Returning to Newlands was a peculiar experience. I always thought it would be – maybe that’s why I delayed it so long. I attempted to adopt an air of professional detachment which was only partially successful as the remapping high wycombe project was always a personal journey – as Cathy had printed on the large scale Significant Sites map ‘This is no project – this is my life’.

Eden they have somehow branded this red brick consumerist behemoth, a moloch that will devour our children. A retail concentration camp, shoppers with bar codes burnt into their retinas, the whole scene directed by George A. Romero or John Carpenter – the no-comedy, spoof-free remake.

The development process that we documented in our project was one of ultra-artful deception from start to finish – a slick PR-savvy campaign by arch corporate colonists, like the alien invaders in the 80’s sci-fi earth invasion ‘V’ who adopt the guise of friendly attractive humans in order to seduce the human race and offer us amazing visions of the future they will bring us – then once we have given ourselves over to them, lowered our defences they remove their masks revealing their reptilian form and their true intention to farm us for food to feed their insatiable appetite. David Icke would probably close the circle and claim that the head honchos at Multiplex and the quisling Council Leaders who sold out the town are in fact lizard-like shape-shifters, a genetic throwback to a master race who aim to enslave us poor innocent homo-sapiens.

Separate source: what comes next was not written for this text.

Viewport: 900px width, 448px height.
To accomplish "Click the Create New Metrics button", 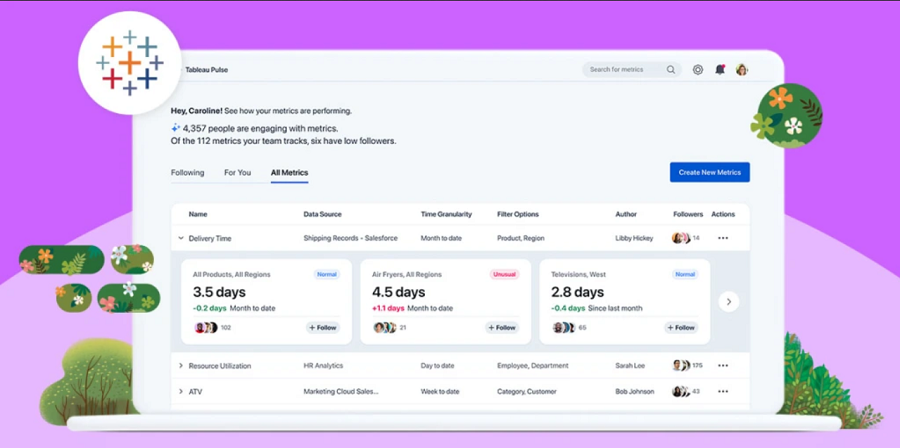I will (709, 172).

(a recreation of the orbital tour of the site that I did with Cathy in 2004)

I don’t agree with Icke about the lizard thing for the record. I met many of the people responsible for the ‘Horror of Newlands’ and they just looked like perfectly pleasant corporate suits, in much the same way that British colonial viceroys were often urbane, cultured souls. This didn’t prevent the brutality of imperialism – merely meant that it was administered by men who could relate it to the relevant precedent in the classical world. The mark of the colonist was to change the names of local landmarks, towns and villages. And so the Octagon has gone, that dark noxious place full of wonder – a piss-reeking reminder that shopping malls are places to be avoided at all costs. There was no deception with the old Octagon – it spelt it out for you ‘Shopping is Shit’. Where the Octagon still stands now the name reads ‘House of Fraser Eden’. The Octagon is erased from the collective memory – now there is only Eden. Shopping as Soma.

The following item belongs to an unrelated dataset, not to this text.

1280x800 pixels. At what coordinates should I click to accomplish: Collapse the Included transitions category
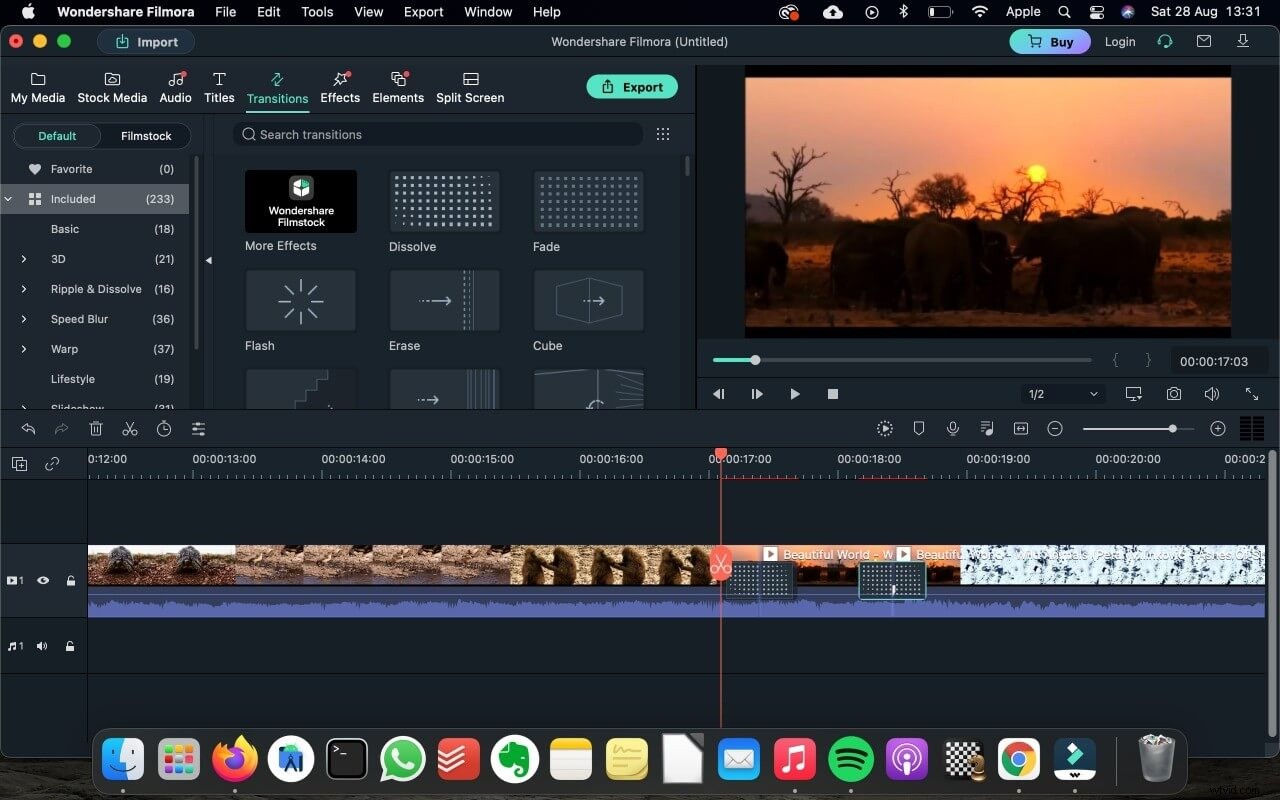[8, 199]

And so the Eden Shopping Centre was rationalised in terms of jobs and economic benefits. The havoc it would wreck on the psyche of the town, the scar it would gouge into its flesh was a concept they were unable to engage with. I presented this idea to both the architect of the scheme and the fella at Mulitplex – they simply didn’t have a vocabulary for the experiential qualities of space and place. That a building, especially a large lump of buildings could effect the way you feel, could influence your psychology. They had sophisticated models showing how to drive footfall through the mall, of how to enhance the shopping experience to maximise the consumer spend. But when confronted with the idea that a person might have an emotional response to such a place they were at a loss.

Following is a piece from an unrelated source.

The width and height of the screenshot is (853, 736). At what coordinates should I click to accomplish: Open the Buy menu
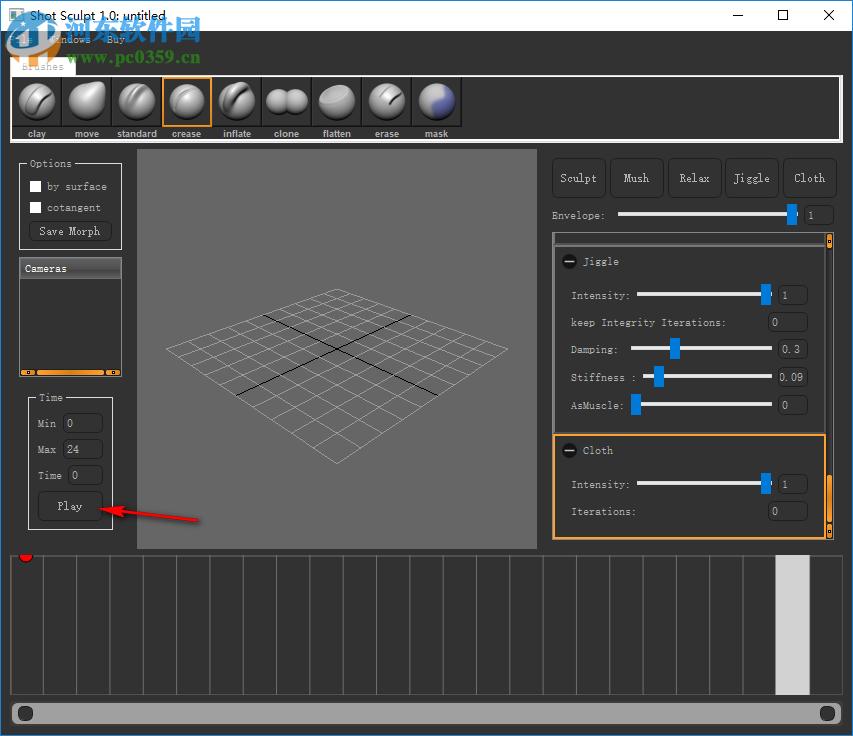[x=117, y=40]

The evidence is there now – the gormless zombies listlessly perambulating from one chain-store to the next. The minimum wage jobs barely paying enough to cover the price of a double-caramel frappucino at BigBucks. The traffic on traction gliding from home to parking-space located conveniently close to the anchor store. The bus delivering you to your retail heaven. This other Eden that looks a lot like Hell to me.